> [What is required] In the listing below, find the line holding "Where should I click to: Open the Application" and the line holding "Select the 登壇". Write out those two lines and all lines between, exactly, and nothing more.

━━ Task material

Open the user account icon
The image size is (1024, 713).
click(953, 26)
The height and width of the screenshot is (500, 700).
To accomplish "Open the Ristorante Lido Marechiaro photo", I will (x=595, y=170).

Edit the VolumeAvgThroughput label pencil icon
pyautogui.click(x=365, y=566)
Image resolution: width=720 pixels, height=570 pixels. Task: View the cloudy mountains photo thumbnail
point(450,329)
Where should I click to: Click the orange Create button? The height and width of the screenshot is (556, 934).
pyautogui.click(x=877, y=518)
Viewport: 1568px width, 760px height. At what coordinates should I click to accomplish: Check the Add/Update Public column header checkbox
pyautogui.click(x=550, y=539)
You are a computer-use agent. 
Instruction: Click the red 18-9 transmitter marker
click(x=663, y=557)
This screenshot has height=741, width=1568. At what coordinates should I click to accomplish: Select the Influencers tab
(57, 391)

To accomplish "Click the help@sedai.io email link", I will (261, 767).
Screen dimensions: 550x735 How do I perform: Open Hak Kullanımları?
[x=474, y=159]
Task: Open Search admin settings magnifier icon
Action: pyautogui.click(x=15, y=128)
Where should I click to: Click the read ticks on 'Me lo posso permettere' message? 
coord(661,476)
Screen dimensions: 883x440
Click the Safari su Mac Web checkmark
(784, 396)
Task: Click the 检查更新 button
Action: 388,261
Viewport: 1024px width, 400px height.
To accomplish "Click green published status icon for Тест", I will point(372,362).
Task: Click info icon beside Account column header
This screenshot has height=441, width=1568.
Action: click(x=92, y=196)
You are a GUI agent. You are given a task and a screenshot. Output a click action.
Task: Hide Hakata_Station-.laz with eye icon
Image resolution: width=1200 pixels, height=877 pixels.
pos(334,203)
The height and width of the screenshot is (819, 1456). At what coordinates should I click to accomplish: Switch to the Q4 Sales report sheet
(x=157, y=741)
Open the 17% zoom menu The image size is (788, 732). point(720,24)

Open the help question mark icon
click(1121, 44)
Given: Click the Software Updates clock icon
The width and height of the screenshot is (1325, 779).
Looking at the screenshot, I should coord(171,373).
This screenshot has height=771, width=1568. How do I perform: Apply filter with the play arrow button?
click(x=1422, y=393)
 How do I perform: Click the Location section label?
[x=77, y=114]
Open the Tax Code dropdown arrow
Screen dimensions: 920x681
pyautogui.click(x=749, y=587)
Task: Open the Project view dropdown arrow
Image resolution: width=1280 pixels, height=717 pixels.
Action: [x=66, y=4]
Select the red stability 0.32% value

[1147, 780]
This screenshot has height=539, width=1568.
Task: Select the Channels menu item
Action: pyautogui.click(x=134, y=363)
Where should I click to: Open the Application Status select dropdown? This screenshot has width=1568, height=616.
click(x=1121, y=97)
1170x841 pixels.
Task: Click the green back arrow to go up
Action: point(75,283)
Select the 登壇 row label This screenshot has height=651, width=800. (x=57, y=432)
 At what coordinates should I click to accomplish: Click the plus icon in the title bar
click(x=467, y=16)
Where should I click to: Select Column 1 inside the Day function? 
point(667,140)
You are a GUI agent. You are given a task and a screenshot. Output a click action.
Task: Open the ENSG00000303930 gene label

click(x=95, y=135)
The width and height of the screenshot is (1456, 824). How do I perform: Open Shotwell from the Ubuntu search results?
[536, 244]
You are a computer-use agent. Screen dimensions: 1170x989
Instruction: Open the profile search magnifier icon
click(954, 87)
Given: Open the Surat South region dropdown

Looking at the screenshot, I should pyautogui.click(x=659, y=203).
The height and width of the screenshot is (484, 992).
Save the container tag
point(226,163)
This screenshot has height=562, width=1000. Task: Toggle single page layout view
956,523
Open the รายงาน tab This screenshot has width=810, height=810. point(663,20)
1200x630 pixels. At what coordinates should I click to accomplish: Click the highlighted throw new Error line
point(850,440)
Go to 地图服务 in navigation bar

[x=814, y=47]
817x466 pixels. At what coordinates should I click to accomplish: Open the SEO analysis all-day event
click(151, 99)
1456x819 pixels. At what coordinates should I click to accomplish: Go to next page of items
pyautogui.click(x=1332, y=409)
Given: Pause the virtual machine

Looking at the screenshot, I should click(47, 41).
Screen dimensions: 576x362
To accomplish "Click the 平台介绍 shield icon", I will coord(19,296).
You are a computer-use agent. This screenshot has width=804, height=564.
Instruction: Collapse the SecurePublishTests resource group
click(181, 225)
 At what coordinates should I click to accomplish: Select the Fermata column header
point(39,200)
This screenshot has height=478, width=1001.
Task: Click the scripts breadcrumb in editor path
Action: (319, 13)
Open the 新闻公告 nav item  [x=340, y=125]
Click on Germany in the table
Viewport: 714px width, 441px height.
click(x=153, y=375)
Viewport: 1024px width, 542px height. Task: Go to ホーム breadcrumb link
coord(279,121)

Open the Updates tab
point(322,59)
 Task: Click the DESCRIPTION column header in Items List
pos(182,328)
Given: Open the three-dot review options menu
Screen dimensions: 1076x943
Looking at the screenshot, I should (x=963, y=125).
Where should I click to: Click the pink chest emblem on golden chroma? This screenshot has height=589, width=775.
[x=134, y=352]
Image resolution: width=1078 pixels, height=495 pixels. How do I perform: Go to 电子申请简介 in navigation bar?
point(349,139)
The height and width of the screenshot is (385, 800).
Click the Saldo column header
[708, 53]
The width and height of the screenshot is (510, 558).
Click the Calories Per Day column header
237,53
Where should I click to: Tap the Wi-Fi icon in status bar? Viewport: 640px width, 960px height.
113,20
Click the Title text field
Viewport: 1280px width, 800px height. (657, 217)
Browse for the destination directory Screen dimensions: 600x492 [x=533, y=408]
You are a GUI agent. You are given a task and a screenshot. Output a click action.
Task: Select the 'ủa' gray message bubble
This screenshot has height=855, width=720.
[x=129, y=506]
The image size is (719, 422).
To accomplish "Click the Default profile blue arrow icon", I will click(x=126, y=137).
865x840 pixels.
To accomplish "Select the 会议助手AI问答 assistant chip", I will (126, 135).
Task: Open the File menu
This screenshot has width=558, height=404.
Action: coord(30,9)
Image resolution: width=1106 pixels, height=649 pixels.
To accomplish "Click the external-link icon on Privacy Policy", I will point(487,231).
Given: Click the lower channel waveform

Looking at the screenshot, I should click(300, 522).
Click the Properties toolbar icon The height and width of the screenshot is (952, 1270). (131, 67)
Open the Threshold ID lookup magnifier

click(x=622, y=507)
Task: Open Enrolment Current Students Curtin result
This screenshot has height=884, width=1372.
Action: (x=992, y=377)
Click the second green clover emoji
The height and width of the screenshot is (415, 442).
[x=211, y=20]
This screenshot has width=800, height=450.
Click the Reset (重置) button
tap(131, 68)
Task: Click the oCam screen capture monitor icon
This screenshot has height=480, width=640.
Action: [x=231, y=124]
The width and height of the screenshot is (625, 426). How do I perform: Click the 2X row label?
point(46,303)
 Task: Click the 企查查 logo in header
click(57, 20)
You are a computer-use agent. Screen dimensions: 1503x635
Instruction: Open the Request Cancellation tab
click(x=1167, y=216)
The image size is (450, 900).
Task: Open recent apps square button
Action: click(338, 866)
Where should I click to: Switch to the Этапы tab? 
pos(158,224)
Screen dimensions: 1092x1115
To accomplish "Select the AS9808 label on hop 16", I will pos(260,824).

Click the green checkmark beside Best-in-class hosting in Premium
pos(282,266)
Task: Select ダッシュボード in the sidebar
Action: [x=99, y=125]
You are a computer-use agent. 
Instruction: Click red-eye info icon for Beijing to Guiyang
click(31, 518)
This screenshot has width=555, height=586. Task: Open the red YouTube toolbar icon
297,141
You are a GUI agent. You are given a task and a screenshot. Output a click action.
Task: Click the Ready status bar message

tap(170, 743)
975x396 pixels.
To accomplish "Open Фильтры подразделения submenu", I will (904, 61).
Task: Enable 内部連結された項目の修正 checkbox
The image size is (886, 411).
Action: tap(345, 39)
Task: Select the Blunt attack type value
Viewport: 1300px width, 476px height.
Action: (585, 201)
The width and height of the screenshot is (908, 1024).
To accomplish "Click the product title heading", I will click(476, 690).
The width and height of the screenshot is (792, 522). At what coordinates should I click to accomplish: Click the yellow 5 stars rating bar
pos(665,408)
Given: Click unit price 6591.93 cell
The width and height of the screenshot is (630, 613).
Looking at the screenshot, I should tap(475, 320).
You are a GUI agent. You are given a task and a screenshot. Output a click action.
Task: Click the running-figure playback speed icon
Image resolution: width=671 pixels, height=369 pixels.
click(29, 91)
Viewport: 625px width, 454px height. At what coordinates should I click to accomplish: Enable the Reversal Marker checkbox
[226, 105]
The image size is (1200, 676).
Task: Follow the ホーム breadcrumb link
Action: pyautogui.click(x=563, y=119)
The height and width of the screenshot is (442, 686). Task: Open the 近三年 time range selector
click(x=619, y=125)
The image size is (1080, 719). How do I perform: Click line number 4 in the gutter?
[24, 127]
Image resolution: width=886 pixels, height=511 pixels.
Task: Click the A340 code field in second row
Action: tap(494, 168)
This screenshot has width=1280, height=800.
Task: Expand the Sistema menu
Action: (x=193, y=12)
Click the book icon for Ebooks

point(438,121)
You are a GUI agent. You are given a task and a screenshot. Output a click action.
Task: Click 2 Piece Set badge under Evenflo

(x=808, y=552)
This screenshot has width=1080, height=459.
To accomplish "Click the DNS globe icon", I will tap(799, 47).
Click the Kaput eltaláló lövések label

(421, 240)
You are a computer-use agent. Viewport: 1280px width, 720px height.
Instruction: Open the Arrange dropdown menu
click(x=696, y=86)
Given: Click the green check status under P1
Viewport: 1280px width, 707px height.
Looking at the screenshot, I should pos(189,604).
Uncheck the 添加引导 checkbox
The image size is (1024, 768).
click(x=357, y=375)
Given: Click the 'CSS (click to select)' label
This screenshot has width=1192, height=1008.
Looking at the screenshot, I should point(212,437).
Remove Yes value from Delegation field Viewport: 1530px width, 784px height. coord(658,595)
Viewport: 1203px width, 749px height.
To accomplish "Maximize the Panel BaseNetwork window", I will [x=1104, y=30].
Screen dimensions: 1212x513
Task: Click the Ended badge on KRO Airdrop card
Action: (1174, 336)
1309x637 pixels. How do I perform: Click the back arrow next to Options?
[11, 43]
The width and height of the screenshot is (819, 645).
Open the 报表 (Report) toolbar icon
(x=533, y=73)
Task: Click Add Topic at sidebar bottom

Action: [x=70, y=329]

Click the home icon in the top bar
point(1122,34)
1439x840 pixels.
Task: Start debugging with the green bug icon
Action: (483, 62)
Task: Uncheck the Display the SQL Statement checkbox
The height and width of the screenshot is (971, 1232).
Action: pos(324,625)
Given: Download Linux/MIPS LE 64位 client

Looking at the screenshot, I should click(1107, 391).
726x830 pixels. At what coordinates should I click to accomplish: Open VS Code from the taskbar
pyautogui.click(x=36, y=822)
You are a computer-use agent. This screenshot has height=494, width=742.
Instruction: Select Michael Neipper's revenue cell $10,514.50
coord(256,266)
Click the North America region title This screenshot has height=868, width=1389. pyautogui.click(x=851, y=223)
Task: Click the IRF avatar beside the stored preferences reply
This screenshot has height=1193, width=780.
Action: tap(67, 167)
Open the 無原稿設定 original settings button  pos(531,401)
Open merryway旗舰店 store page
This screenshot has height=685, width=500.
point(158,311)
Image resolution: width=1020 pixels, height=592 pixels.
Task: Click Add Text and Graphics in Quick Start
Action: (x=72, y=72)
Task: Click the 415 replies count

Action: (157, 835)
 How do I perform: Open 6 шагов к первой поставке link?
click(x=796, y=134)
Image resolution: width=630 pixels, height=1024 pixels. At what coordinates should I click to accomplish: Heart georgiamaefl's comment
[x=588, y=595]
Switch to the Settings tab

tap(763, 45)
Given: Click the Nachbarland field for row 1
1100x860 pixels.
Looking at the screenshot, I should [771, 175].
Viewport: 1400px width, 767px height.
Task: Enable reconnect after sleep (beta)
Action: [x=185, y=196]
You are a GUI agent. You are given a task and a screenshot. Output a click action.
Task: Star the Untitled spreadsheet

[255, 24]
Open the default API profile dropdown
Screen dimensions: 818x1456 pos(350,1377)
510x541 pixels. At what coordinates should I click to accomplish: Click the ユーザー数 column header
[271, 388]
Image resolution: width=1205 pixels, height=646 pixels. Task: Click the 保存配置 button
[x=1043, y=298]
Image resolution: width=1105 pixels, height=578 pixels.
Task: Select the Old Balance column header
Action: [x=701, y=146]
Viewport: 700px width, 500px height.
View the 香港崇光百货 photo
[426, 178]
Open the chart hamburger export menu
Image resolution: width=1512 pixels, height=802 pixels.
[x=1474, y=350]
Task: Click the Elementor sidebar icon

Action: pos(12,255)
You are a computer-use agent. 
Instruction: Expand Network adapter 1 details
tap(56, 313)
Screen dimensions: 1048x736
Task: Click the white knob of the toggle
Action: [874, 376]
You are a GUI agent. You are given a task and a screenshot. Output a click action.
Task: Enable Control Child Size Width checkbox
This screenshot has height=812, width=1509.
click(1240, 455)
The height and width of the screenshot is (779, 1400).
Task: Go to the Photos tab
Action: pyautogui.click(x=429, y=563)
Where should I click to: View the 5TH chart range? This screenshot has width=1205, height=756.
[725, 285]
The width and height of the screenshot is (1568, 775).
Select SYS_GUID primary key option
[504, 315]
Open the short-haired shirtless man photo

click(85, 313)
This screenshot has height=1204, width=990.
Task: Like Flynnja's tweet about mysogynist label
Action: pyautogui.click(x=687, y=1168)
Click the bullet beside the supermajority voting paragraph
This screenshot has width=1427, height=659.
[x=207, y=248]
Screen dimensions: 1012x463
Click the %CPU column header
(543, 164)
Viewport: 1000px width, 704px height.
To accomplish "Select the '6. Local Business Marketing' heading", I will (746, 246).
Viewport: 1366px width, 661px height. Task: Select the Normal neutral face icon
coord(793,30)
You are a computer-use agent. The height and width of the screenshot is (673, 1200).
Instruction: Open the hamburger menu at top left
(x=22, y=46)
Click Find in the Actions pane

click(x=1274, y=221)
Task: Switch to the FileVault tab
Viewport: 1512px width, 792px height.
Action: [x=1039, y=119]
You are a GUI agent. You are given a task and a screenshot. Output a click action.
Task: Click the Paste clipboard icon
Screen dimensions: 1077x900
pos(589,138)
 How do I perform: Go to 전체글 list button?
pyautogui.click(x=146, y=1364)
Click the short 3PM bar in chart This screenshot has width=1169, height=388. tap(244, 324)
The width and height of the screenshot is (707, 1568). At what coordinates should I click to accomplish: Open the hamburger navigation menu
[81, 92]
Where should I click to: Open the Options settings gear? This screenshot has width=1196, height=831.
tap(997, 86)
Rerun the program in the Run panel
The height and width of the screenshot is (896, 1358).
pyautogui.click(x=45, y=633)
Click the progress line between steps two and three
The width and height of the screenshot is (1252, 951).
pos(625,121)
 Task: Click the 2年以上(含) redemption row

━━━━

> [Result of the exercise]
Where should I click to: Open the Application Status select dropdown? This screenshot has width=1568, height=616.
click(x=1121, y=97)
1170x841 pixels.
Task: Click the green back arrow to go up
Action: point(75,283)
Select the 登壇 row label This screenshot has height=651, width=800. (x=57, y=432)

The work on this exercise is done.